The Olds don’t usually hang out with The Youngs at field parties.

In a town as small as ours, it isn’t unusual for all the singles from fifteen to thirty to end up at the same after-hours party once the bars close, but in the name of keeping shit decent, people usually stick with their own demographic. And if they don’t—like when twenty-nine-year-old Ronald Meyer got caught with his hand up a sixteen-year-old’s sweater—the rest of the older set steps in to remedy the situation.

We’re a close-knit community. We watch out for each other, and no one wants to see our party field shut down by the police because a few creepers don’t understand the age of consent.

I have no doubt that if Derrick saw me sneaking into the shadows by the creek, where couples go to make out, with an older guy, he’d rush to intervene and make sure I’m okay. But there’s no way in hell he’d ever be that guy.

For starters, he still thinks of me as a child, not a woman.

I don’t see him nearly as often now that he’s graduated from college and started a high-stress job, helping manage New York’s newest NHL team, but when our paths do cross, I don’t so much as register on his radar. His eyes skim right over me without seeing that I have breasts and hips and a semi-feral, permanently lusty shimmer in my eyes.

I’m pretty sure it’s unusual for a girl to be this horny all the time—none of my girlfriends seem to suffer from my affliction—but maybe it’s just another one of those things that women are socialized to keep quiet about. Like periods and big ambitions and how nice it is to let your leg hair grow out in the winter.

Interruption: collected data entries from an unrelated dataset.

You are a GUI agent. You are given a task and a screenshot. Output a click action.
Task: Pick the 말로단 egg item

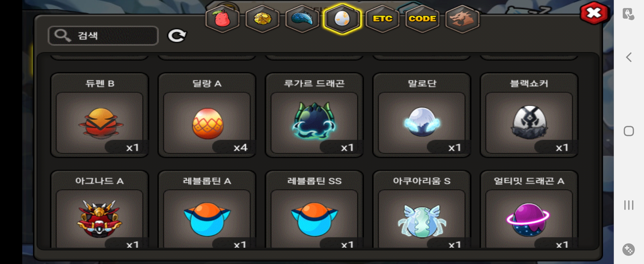[422, 115]
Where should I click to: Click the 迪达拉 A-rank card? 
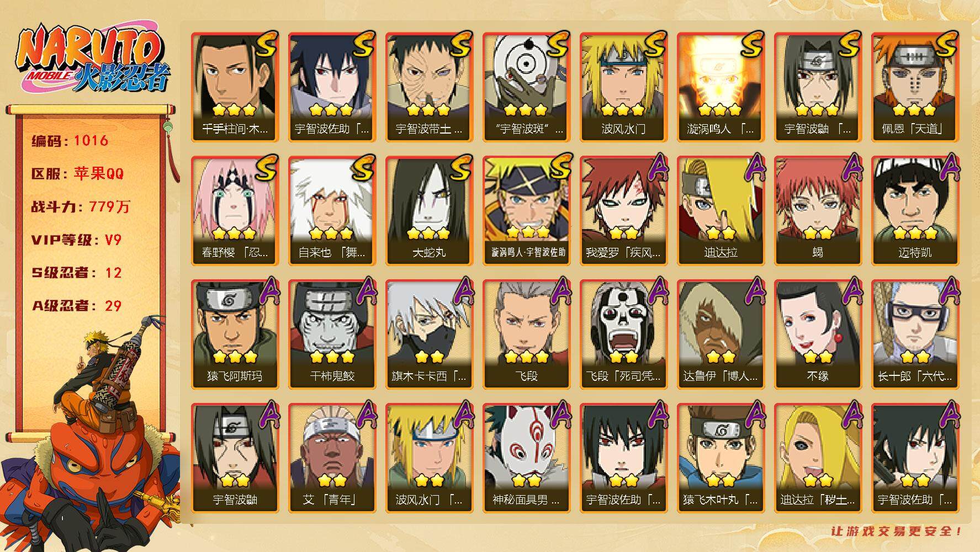721,211
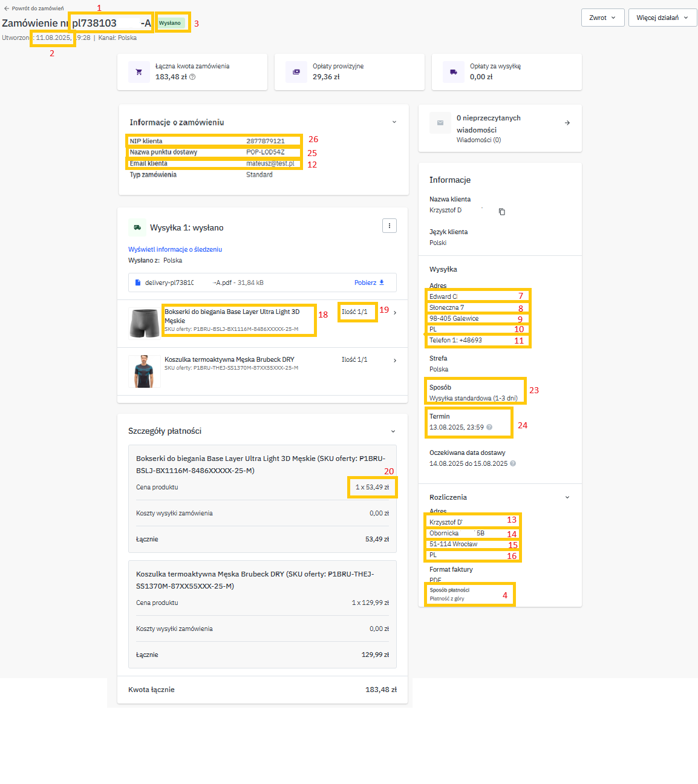Go back via Powrót do zamówień
The width and height of the screenshot is (698, 784).
(34, 8)
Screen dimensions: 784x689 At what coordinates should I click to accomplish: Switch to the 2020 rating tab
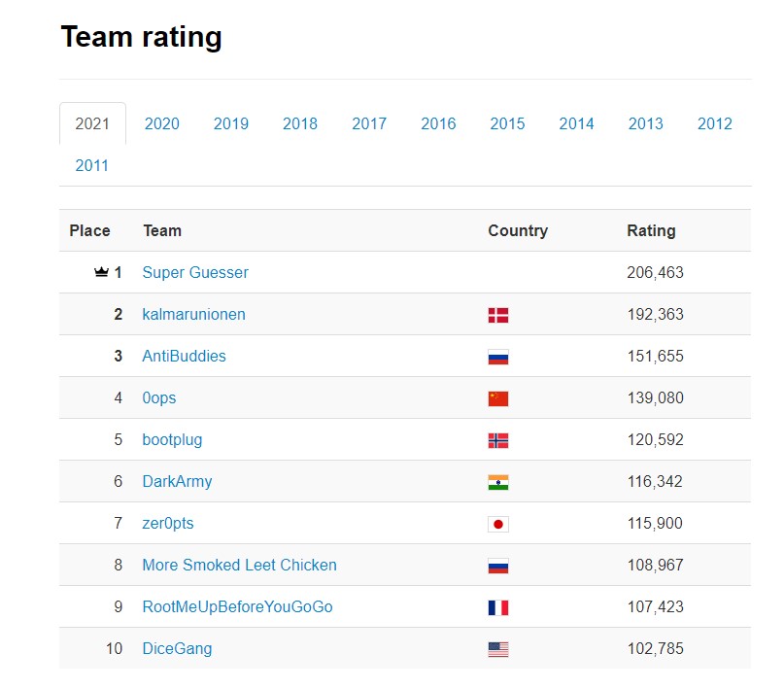tap(161, 123)
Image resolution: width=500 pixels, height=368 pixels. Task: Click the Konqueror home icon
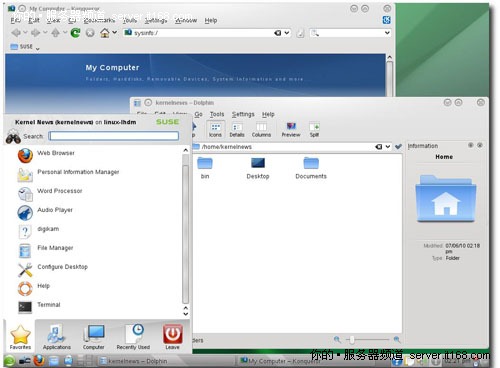click(105, 33)
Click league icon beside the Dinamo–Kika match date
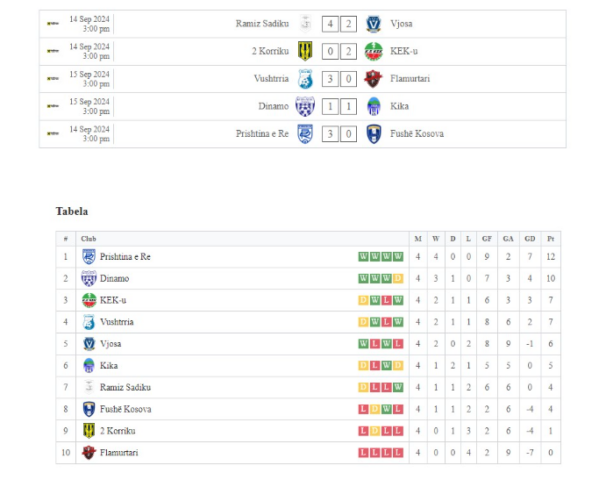606x480 pixels. point(53,106)
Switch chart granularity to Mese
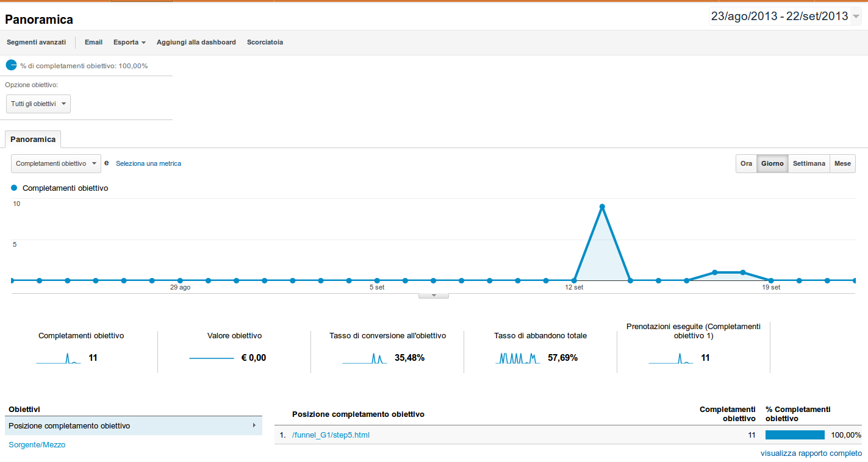Image resolution: width=868 pixels, height=462 pixels. coord(842,164)

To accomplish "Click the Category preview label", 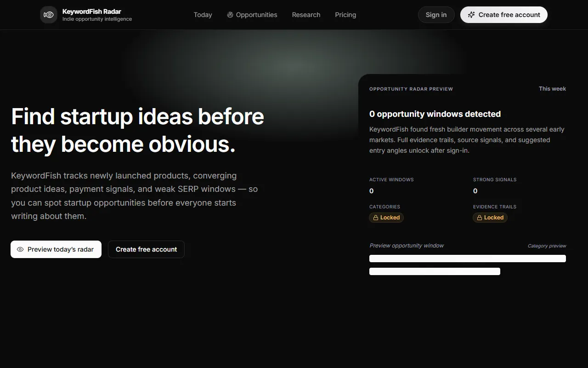I will pos(547,246).
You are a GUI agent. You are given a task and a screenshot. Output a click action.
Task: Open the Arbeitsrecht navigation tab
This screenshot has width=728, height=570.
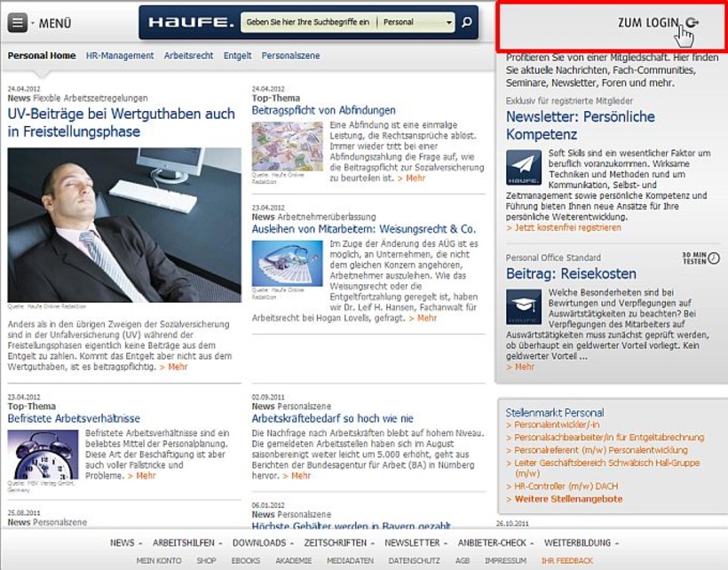[x=184, y=55]
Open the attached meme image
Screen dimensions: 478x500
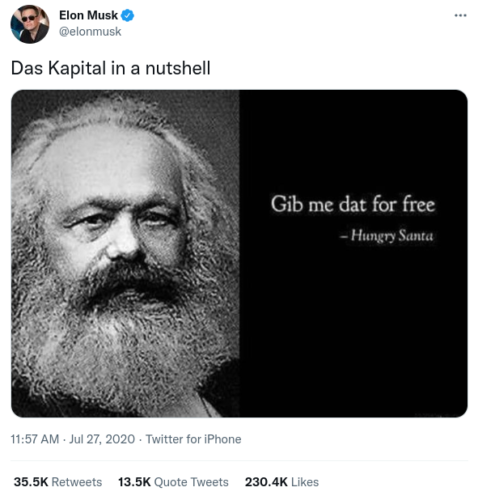click(239, 253)
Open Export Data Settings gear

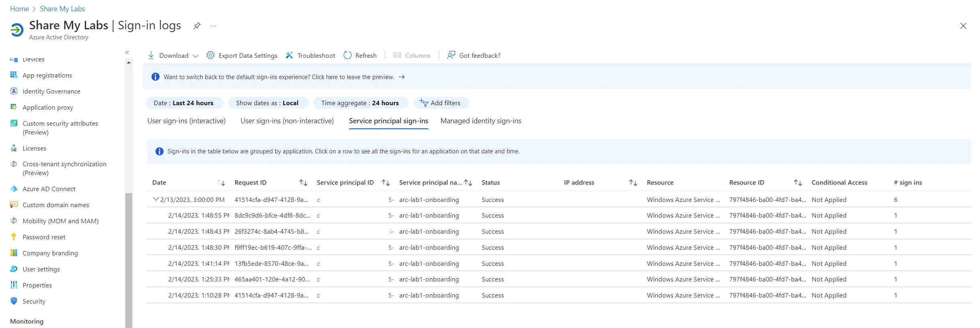211,55
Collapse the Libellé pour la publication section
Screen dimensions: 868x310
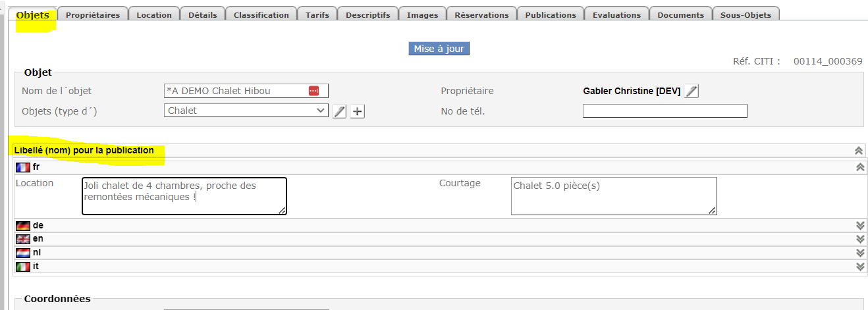pos(859,151)
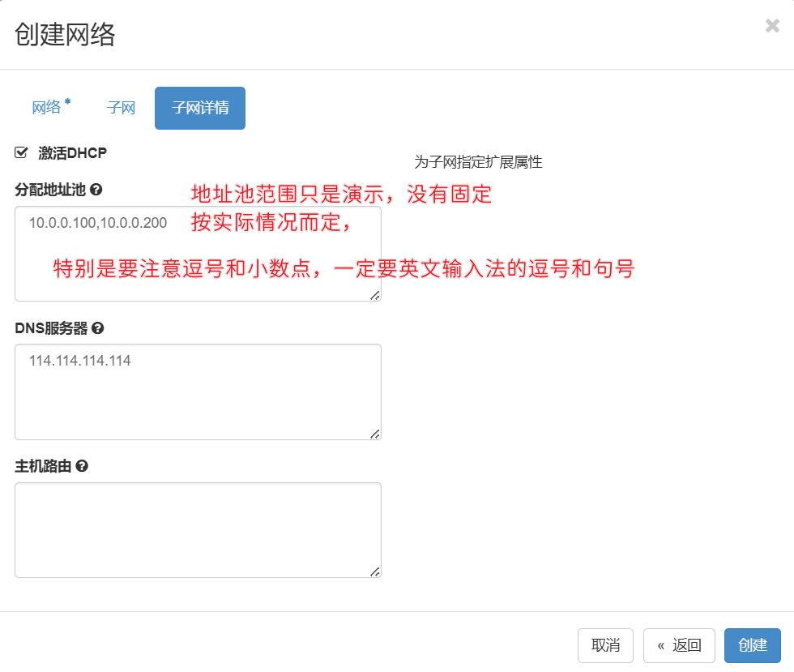Close the 创建网络 dialog with X
The width and height of the screenshot is (794, 672).
772,26
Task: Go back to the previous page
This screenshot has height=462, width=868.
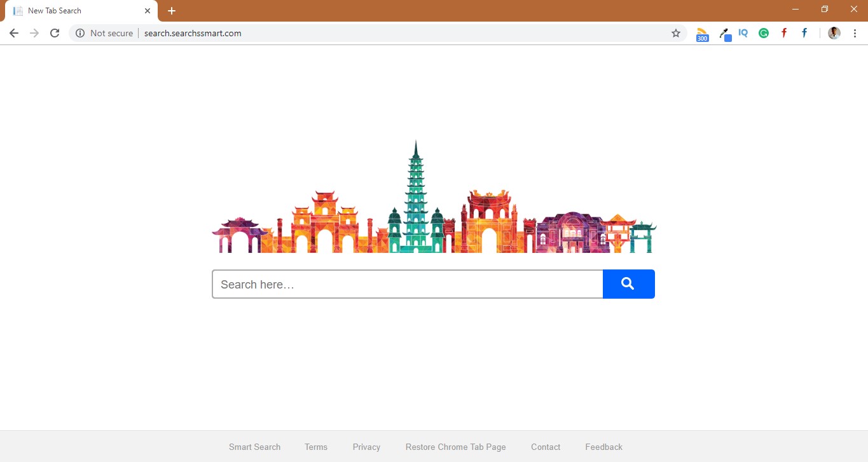Action: (14, 33)
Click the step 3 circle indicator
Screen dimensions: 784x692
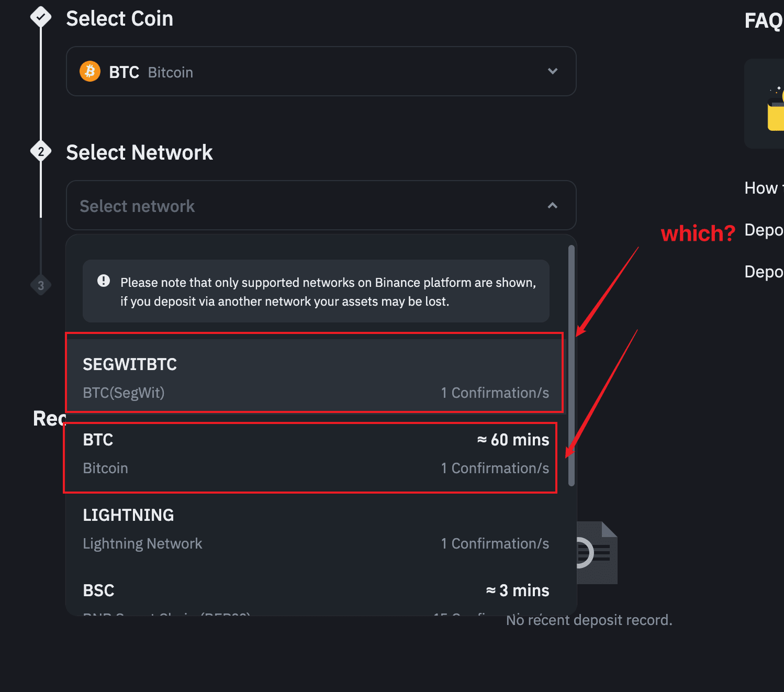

Either way, I tend to connect with the boy characters in teen movies more than the girls. I’m the one having graphic sex fantasies in AP Calculus and getting weirdly turned on by the anatomically correct peen drawing in my biology book. I’m the one who spends way too much time in the shower and who has a collection of dirty gifs on my phone I use for…inspiration while I’m touching myself under my covers at night.